_Screenshot grounding data_

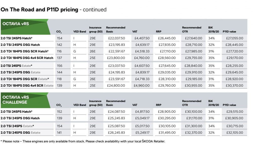Image resolution: width=253 pixels, height=146 pixels.
Task: Click the stock availability footnote text
Action: (83, 141)
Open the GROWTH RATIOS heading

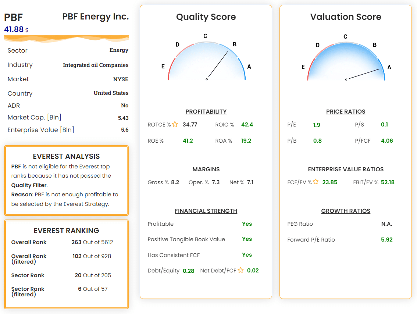346,211
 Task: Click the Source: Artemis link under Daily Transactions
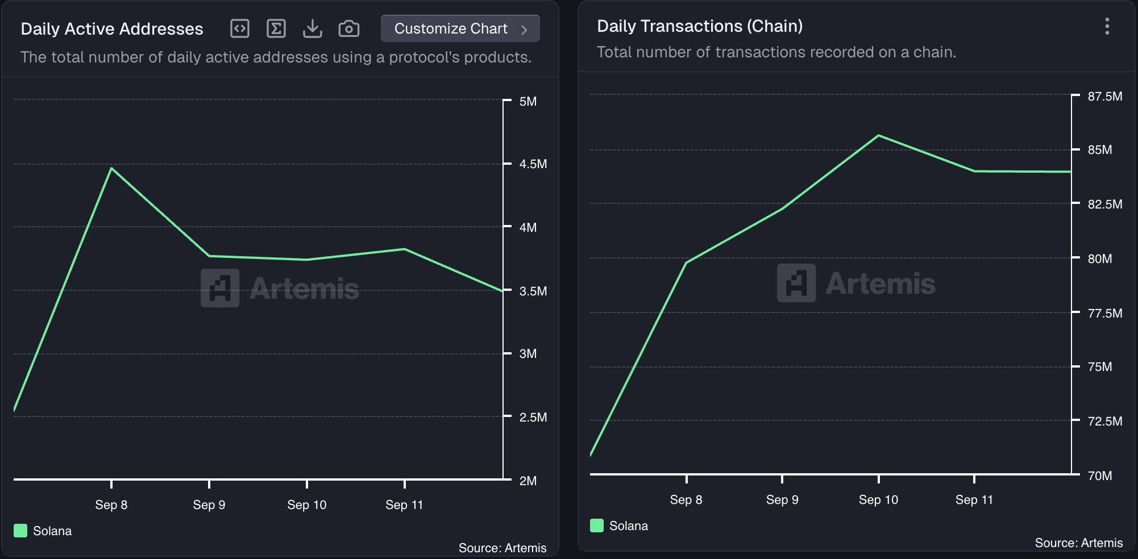(x=1079, y=543)
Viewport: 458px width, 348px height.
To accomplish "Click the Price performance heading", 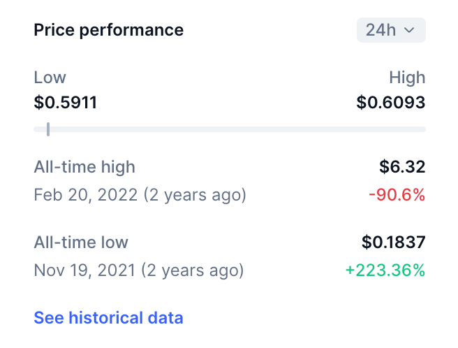I will [x=109, y=30].
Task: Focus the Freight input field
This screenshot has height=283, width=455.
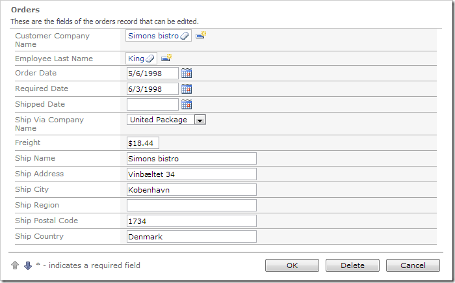Action: click(x=143, y=143)
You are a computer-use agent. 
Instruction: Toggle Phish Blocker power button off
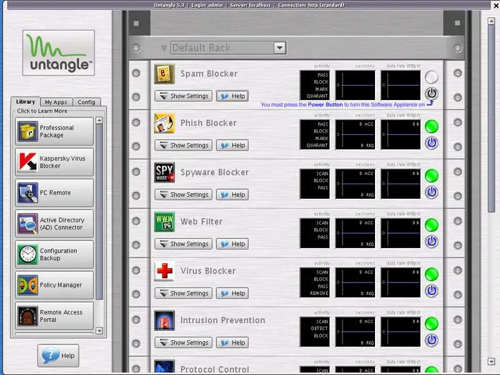tap(431, 143)
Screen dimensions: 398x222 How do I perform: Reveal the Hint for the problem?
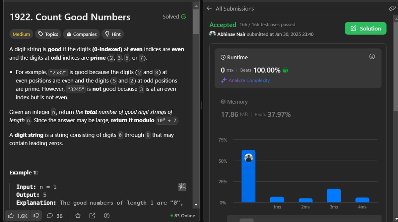(x=113, y=34)
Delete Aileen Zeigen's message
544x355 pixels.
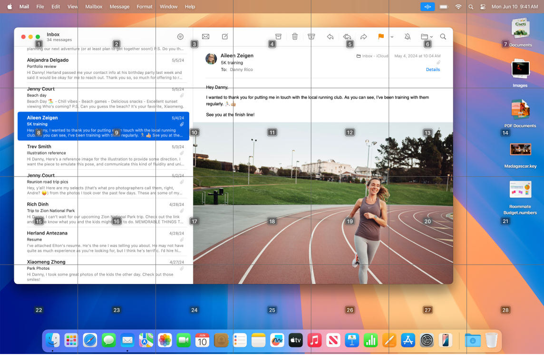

_INSTRUCTIONS TO FOLLOW_
This task calls for the lines from the line holding "This screenshot has height=283, width=455." through the last line above, restated word for word with both ends included and the pictures dropped.

_TASK OUTPUT_
This screenshot has height=283, width=455.
Action: click(x=143, y=143)
You are a computer-use agent. 
Instruction: Toggle Phish Blocker power button off
tap(431, 143)
Screen dimensions: 398x222 How do I perform: Reveal the Hint for the problem?
(x=113, y=34)
Delete Aileen Zeigen's message
544x355 pixels.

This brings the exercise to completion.